If your phone has lackluster NFC performances with implants and you’re willing to open it, this may help.
I tested it on my Ulefone Armor 3W - the innards of which are easily accessible - but it should work with other phones provided the NFC patch antenna is separate (attached to the back cover) or not permanently glued to the battery, and you manage to open the phone’s case without breaking something. Repairability isn’t today’s electronics’ forte, sadly…
In many cellphones, the NFC antenna is right up against a large mass of metal - the battery - because there’s a limited amount of space inside the case, the battery takes up a lot of it and the antenna has to go somewhere, and it’s convenient for manufacturers to install the battery with the NFC antenna as one unit.
The problem with that arrangement is that the metal inside the battery effectively wastes a significant portion of the RF power emitted by the NFC antenna in the form of eddy currents. That’s power you want to power your implant with, that heats up the battery instead.
It’s always a compromise. But if the phone reads large passive tags easily enough and couples in HCE mode with point of sales terminals, usually that’s good enough for many manufacturers. They’re not gonna spend anymore time and money on improving NFC if it’s good enough: NFC isn’t the important function for them that it is for us.
But you can improve NFC performances by shielding the battery from the antenna. All you need is a thin RF ferrite sheet, such as this one:
Cut a piece as wide as will fit inside the phone’s cover and insert it between the battery and the antenna.
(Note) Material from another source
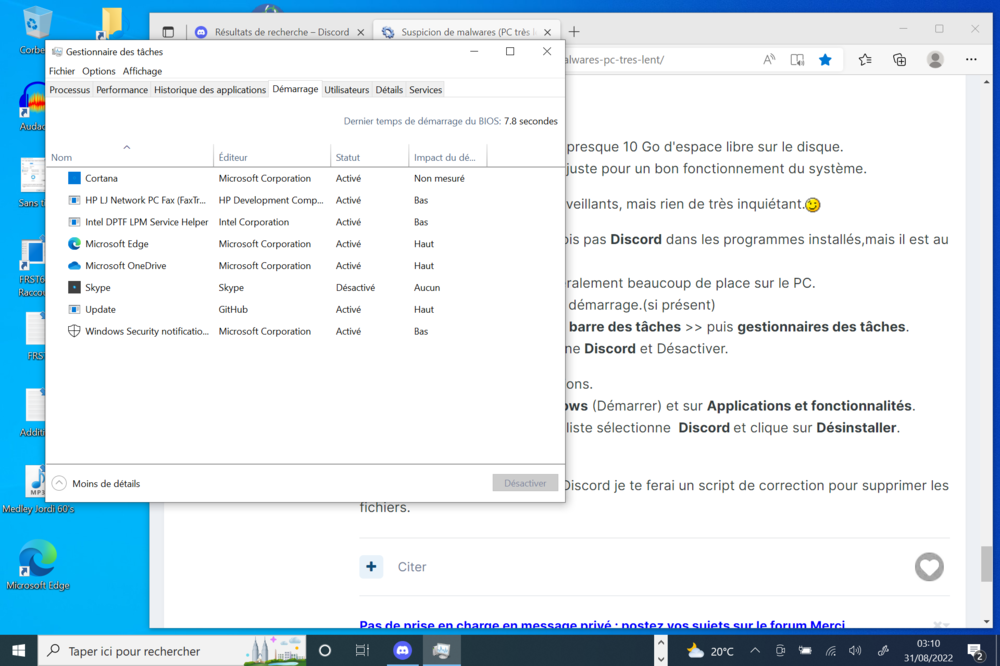Show hidden system tray icons chevron
This screenshot has height=666, width=1000.
(x=661, y=651)
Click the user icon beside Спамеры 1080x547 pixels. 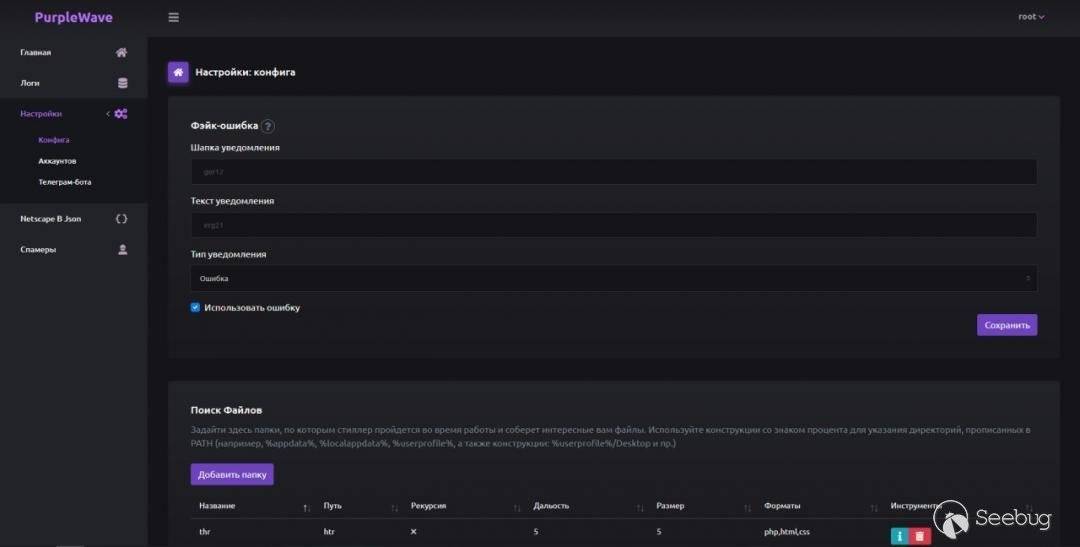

Here in my Ulefone Armor 3W, the antenna is on the back cover, and it connects to two pins above the battery when the cover is reassembled, so it makes things easy to see:
Then put the phone back together. With a bit of luck, it’ll perform better - and possibly a lot better: my Armor 3W went from reading a xM1 okay at contact distance to hitting it 10 mm away easily. And it can now read my finicky BeUno somewhat reliably, while it could almost never read it before. It’s suddenly become a phone with good NFC for a few euros and 20 minutes of work!
RF sintered ferrite sheets aren’t cheap, but you only need one and if it works, it’s well worth it.